Over the years of Twisty Tongue’s existence, I have often heard from a reader identified only by the initial “M.” There’s no indication in M’s messages as to whether or not the correspondent is male or female. For some reason, I think this reader is a male, so I’ll use male pronouns.
In his latest note, he says, “It’s a long time since I went to school but I do remember nouns, pronouns, verbs, adverbs and adjectives. I have to admit I don’t remember learning about gerunds.”
I’m not surprised. I don’t think anyone has been taught about gerunds for many years. Modern grammars don’t even mention them.
Even Cambridge touches on the term only in passing. Here’s what that source says: “Older grammars analyse words like asking as ‘verbal nouns’ or ‘gerunds’ ... Modern grammars do not use the term gerund: asking would be analysed as a verb.”
The 1983 edition of Fowler’s Modern English Usage devotes more than two pages to the gerund. But a more recent Fowler (2004) says only: “Gerund: see verbal noun.”
So what do these terms mean? Fowler says: “A verbal noun (also called a gerund) is a form of a verb ending in ing that acts as a noun.” An example is, “Running is good exercise.”
Not every ing word is a gerund. When a verb form (verbal) is used as an adjective, we call it a “participle.”
I’m sure M remembers being taught about dangling participles, which is what happens when the verb is not attached to the sentence’s subject. For example, “Running to catch the bus, my knee was twisted.”
The above sentence implies that “my knee” was the runner.
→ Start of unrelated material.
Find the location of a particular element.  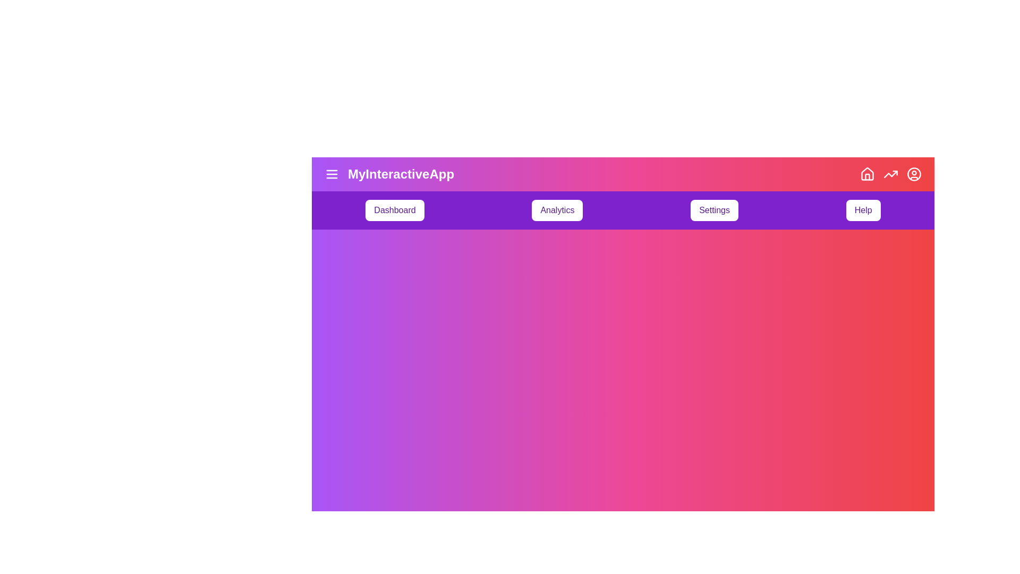

the 'Help' button to navigate to the 'Help' section is located at coordinates (863, 210).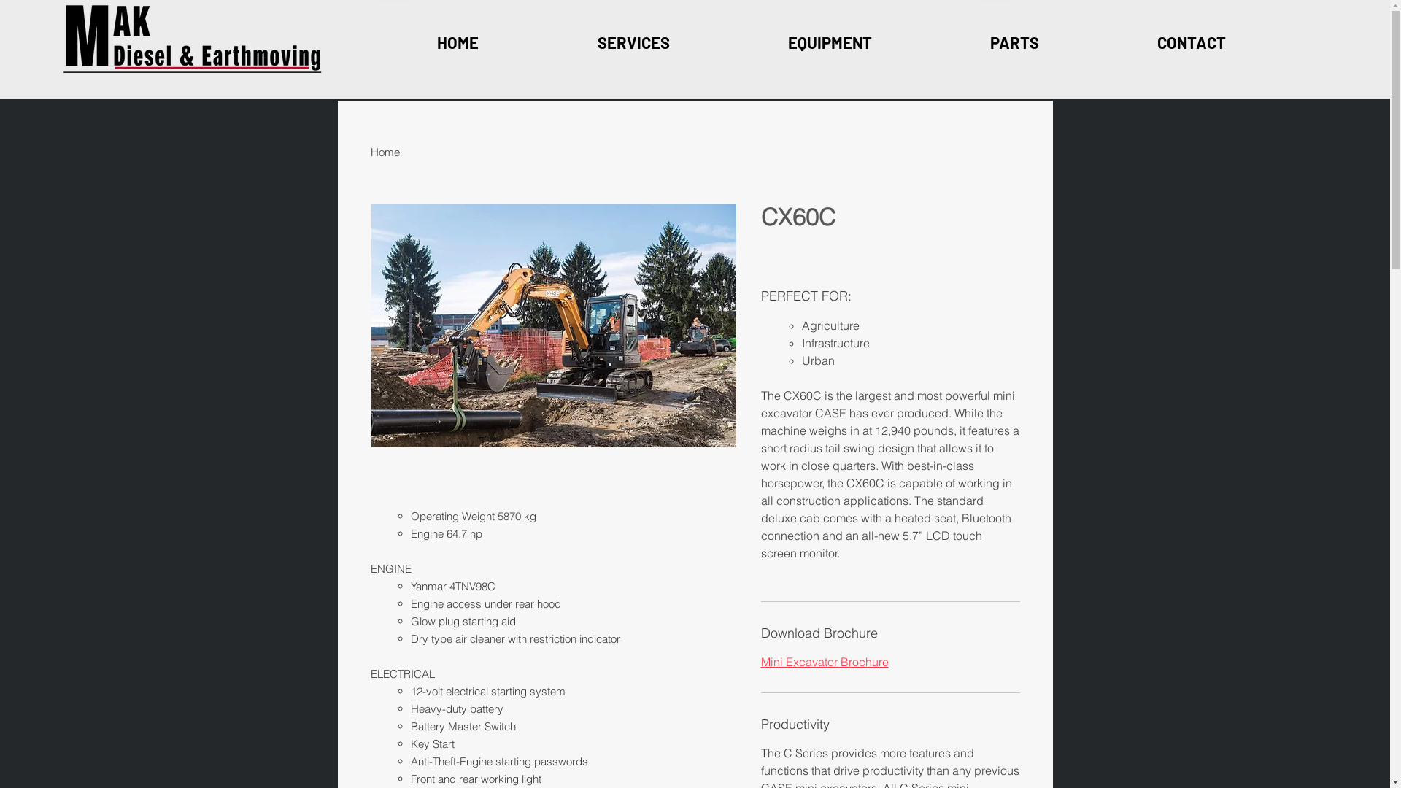 Image resolution: width=1401 pixels, height=788 pixels. I want to click on 'EQUIPMENT', so click(829, 42).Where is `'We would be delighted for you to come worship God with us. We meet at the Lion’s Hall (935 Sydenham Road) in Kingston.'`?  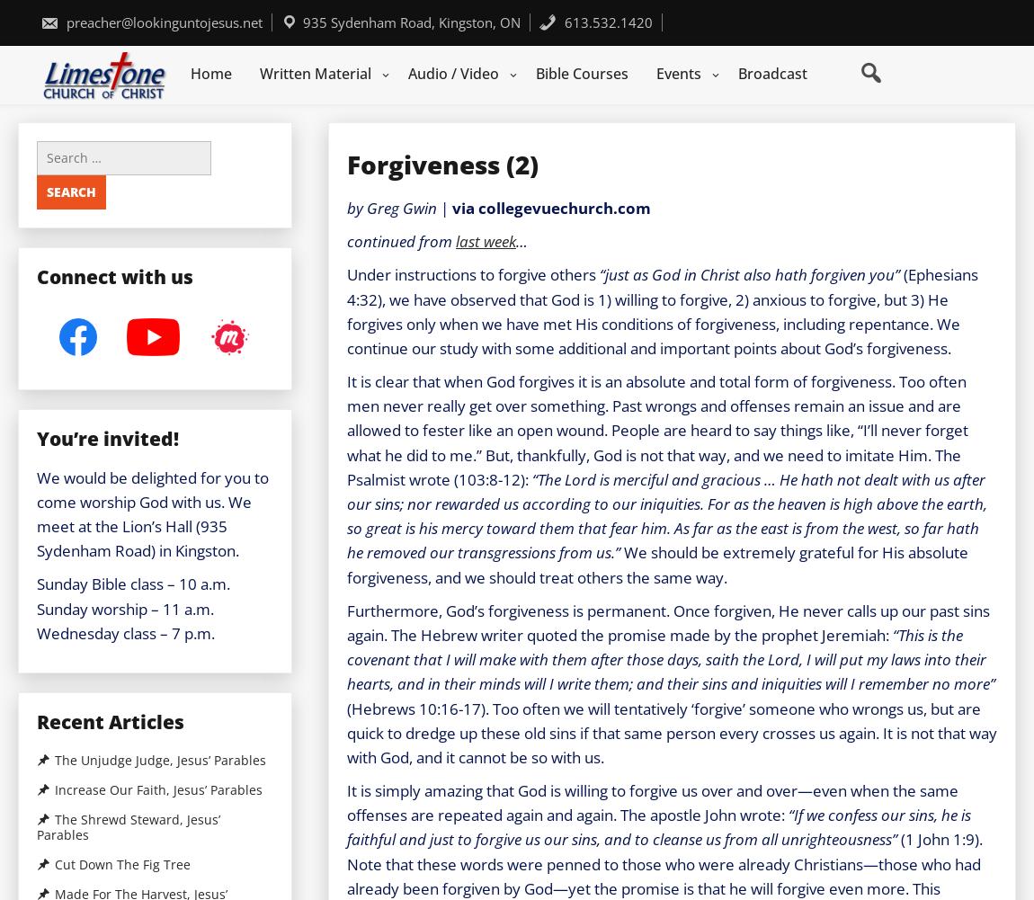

A better construction would be, “Running to catch the bus, I stumbled and twisted my knee.”
The verbal running in both sentences is a participle of the verb, “to run.” In both sentences, the word is used as a verb, but in “Running is good exercise,” running serves as a noun — a gerundial form of the verb, “to run.”
Verbal nouns are used so often and are so handy, it’s easy to see why they developed. Not only is, “To run is good exercise,” an awkward sentence, it isn’t good English. As with the dangling participle, there is no subject. We need a noun. So we invented the gerund, although we could also have said, “It is good exercise to run.” Still awkward, but correct.
The Public School Grammar (1899) deals with the difference between a participle and a gerund, saying, “A careful pupil ought to be able to decide whether a word is a participle or a gerund, if he keeps in mind that the former is always partly verb and partly adjective, and the latter partly verb and partly noun.”
But even in 1899, there was controversy regarding participles and gerunds. This old textbook adds, “As infinitives, participles, and gerunds are not treated as separate parts of speech, it is better to class them as verbs.”
That’s exactly what we do today. That gerund is our “verbal noun.”